We have developed a trade finance facilitation system called Trade Management Online (TMO), with the idea of increasing transaction speed and accuracy. So far, TMO has been a great success with our clients.

We will have more public information on similar programmes in the next few months, so be on the lookout for this. However, our main focus is making sure that we use technology efficiently to properly fund SMEs and to begin bridging the financing gap.

Cooperation in sustainability

BC: Last but not least. How important is it for multilaterals to work with banks in order to achieve sustainability goals? And how can these partnerships accelerate or improve climate action?

MK: I think multilateral development banks have a truly indispensable role to play, especially as a way of complementing traditional private capital. 

Recently, there has been a transition where multilaterals have started competing with larger banks for business, which has not been the case in the past. Their best role in the ecosystem is to work higher up on the risk curve, with a mixture of concessional and non-concessional loans.

Earlier this year, the G20 released a report on their recommendations for multilateral development banks (MDBs) and private financing for sustainable development. 

I think this is quite compelling as it speaks about how MDBs can be bigger, bolder, and better in their thinking around capital adequacy frameworks in order to unlock investment headroom.

Thinking differently about capital adequacy frameworks, using tools such as SDRs from the IMF, and becoming bolder in addressing credit and risk appetite, MDBs can sufficiently de-risk projects so that private capital can flow and accelerate the sustainability transition.

To summarise, I think MDBs have a critical role to play, but in order for them to play that role effectively, they need to rethink their approach. And I believe that the G20 report is a good starting point. 

However, I don’t want to be overly critical of MDBs, as we have a close working relationship with many of them. 

We recently completed a large transaction with the IFC for 4.5 billion rands, looking at green construction, for first-home buyers, particularly first-time female home buyers.

We also just received board approval from the African Development Bank (AfDB), where they are putting together a facility for us which is going to be our first sustainability and social bond as a firm. The idea is that we will use that capital for particular deployment to women and youth-owned businesses.

Ultimately, the appetite is there for MDBs and large banks to work together to help SMEs, but we still have a long way to go to unlock the large pools of capital.

OS: To add to this point, MDBs have an important role in policy advocacy and alignment.

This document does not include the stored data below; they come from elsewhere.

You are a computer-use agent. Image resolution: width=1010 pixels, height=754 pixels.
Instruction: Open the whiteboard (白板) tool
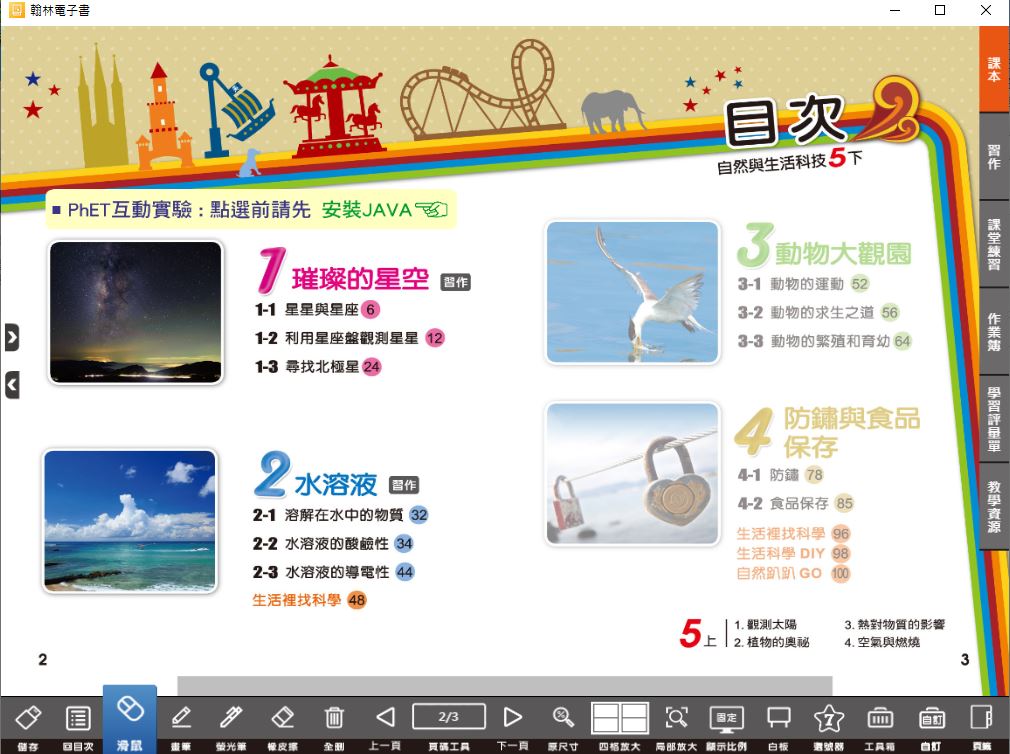tap(778, 718)
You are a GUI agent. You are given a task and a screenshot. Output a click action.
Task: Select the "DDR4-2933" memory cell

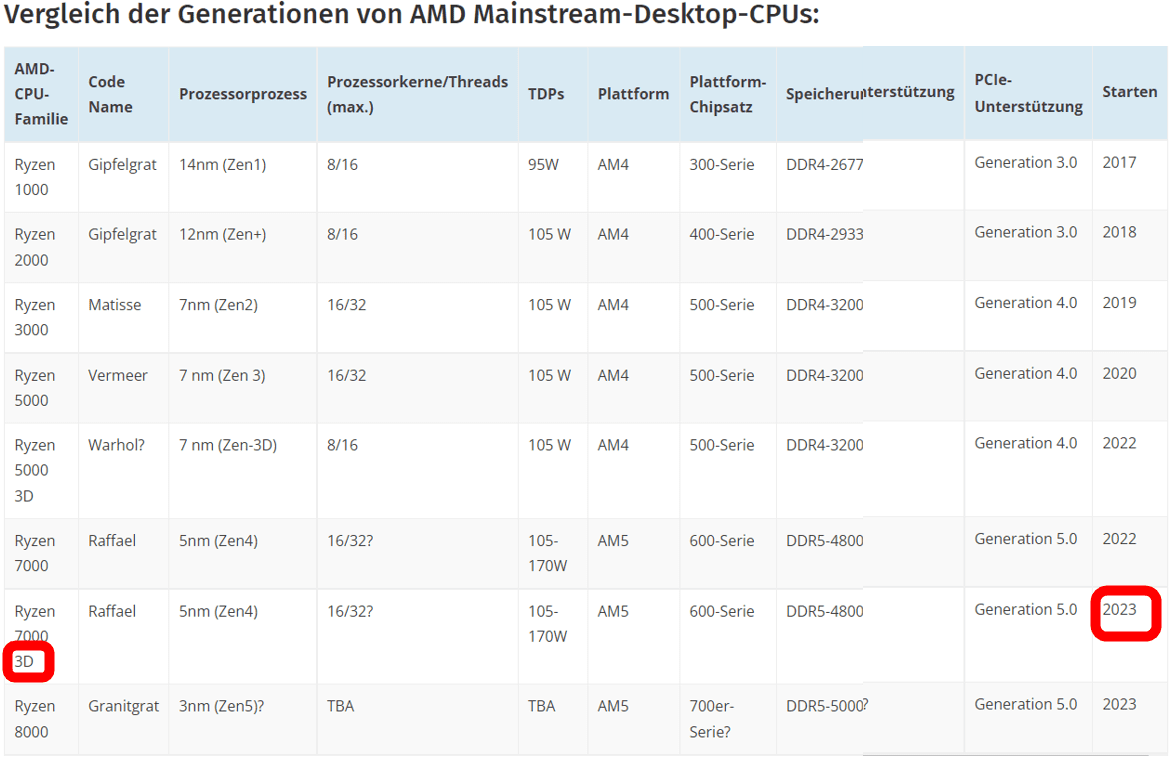pos(824,235)

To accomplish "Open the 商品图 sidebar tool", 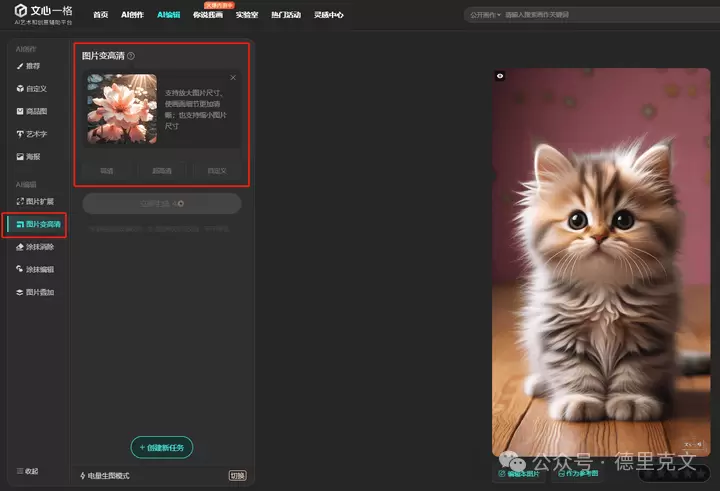I will 35,111.
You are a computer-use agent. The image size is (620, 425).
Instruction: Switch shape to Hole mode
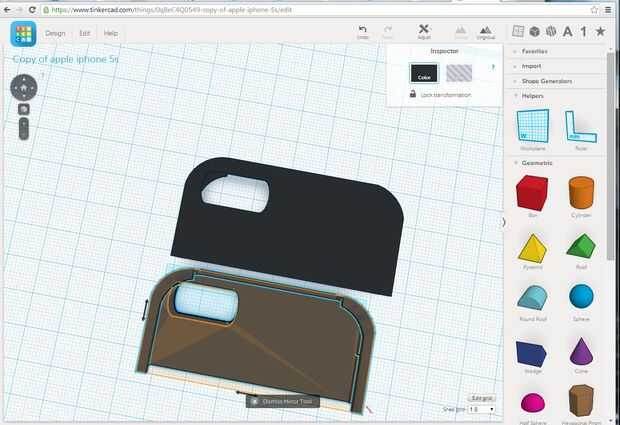tap(459, 74)
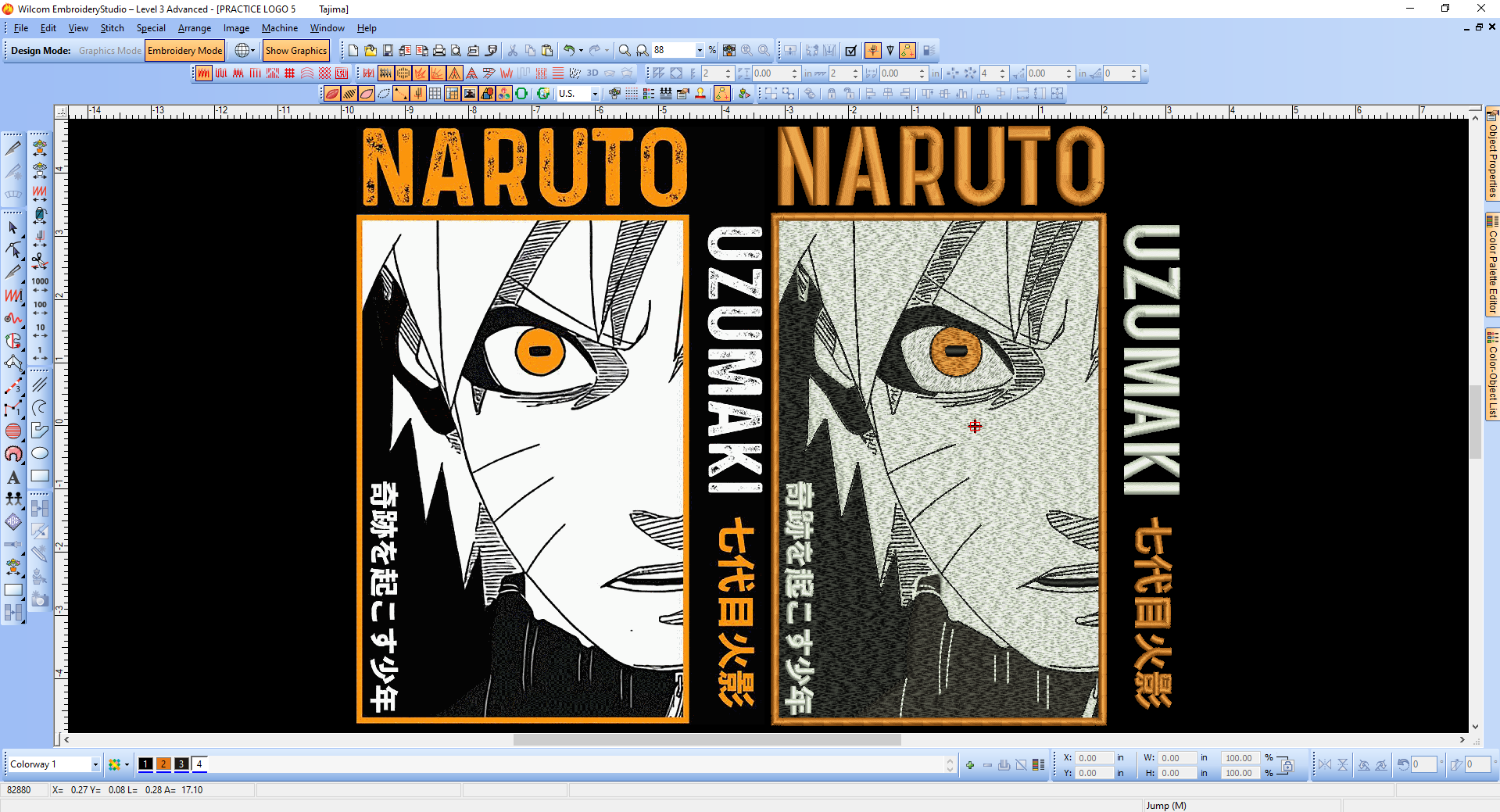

These institutions have access and influence that regular banks do not have, so they can really push for effective alignment of regulation across different jurisdictions. 

Also, MDBs play a vital role in capacity building for funding and credit risk appetite for commercial banks. They are able to help reach SMEs by providing capacity to Commercial Banks for more specific funding and credit risk appetite. These efforts allow traditional financial institutions to leverage their systems, reach, and capabilities to extend their services to clients they wouldn’t ordinarily reach. 

The relationship between us, as a bank, and these institutions is a key catalyst to the sustainable finance journey.